Lee’s real life was no less remarkable. He was a classical scholar in Greek and Latin at Oxford. During World War II, he was an intelligence officer in Europe. He spoke seven languages fluently. And he was married to the same woman for over fifty years, a very uncommon state of affairs in show business.

More to the point for readers of Diabolique, Sir Christopher Lee – he was knighted in 2009 – was a genre icon. Although he disliked being typecast, he will be remembered by several generations of fans as Count Dracula, a role he essayed no less than ten times, seven of them for Hammer. He was a master at playing aristocratic characters with a sinister aura. He could be charming, as he was as Lord Summerisle in The Wicker Man, but under that charm there ran an iciness, a darkness that could chill an audience to the bone.

When I heard this morning that Sir Christopher had died, I was glad I was sitting down; as Lord Summerisle had said to Sergeant Howie, “Shocks are so much better absorbed with the knees bent.” I had tried to prepare myself for this moment for some time; after all, the man whom I once referred to as “The Energizer Bunny” had kept going and going, but, at 93, he couldn’t go much longer.


Christopher Lee with ‘Famous Monsters of Filmland’ photographer Walt Daugherty, standing with a model of the eighth wonder of the world, King Kong! The background photos depict the Don Post Masks, as photographed for their 1966 calendar.

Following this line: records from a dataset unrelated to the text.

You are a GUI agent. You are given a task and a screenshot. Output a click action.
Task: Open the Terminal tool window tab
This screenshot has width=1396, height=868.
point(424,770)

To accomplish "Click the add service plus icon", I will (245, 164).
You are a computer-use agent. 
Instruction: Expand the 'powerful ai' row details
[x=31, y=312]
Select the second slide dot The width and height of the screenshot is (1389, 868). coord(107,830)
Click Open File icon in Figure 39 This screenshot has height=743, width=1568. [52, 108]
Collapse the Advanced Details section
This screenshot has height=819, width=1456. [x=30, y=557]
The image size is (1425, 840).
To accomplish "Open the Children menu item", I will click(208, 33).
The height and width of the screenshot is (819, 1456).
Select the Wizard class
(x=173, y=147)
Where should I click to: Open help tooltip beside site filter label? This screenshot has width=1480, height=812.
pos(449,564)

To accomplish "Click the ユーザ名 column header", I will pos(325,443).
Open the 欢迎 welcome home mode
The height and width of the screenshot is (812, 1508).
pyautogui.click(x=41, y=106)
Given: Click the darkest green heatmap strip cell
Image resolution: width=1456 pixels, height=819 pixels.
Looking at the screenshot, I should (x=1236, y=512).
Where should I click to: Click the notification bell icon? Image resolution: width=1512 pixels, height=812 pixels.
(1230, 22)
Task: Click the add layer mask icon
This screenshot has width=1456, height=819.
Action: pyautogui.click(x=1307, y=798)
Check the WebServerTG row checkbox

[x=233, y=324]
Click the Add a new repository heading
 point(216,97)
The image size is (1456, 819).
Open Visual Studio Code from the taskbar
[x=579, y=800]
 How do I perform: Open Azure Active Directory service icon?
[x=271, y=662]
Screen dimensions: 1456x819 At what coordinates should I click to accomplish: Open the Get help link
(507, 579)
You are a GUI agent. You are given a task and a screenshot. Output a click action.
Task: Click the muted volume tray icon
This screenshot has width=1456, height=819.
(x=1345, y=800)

But, my God, what a life… distantly related to the Emperor Charlemagne, cousin to Ian Fleming, friend to Peter Cushing…  and a heavy metal star at age 92. There was very little Lee couldn’t do, and very little he didn’t do. His was a life well lived, and even in death he had a dignity: although he passed away on June 7th, his wife Gitte didn’t release the facts to the media until four days later so that the family could have some privacy.

Lee was truly the last of his kind, the last horror star. It isn’t just the end of an era, it’s the end of the line. We shall never see his like again, and the world shall be all the poorer for it. But as long as films flicker, we shall see his image: young again, and feral, and dangerous.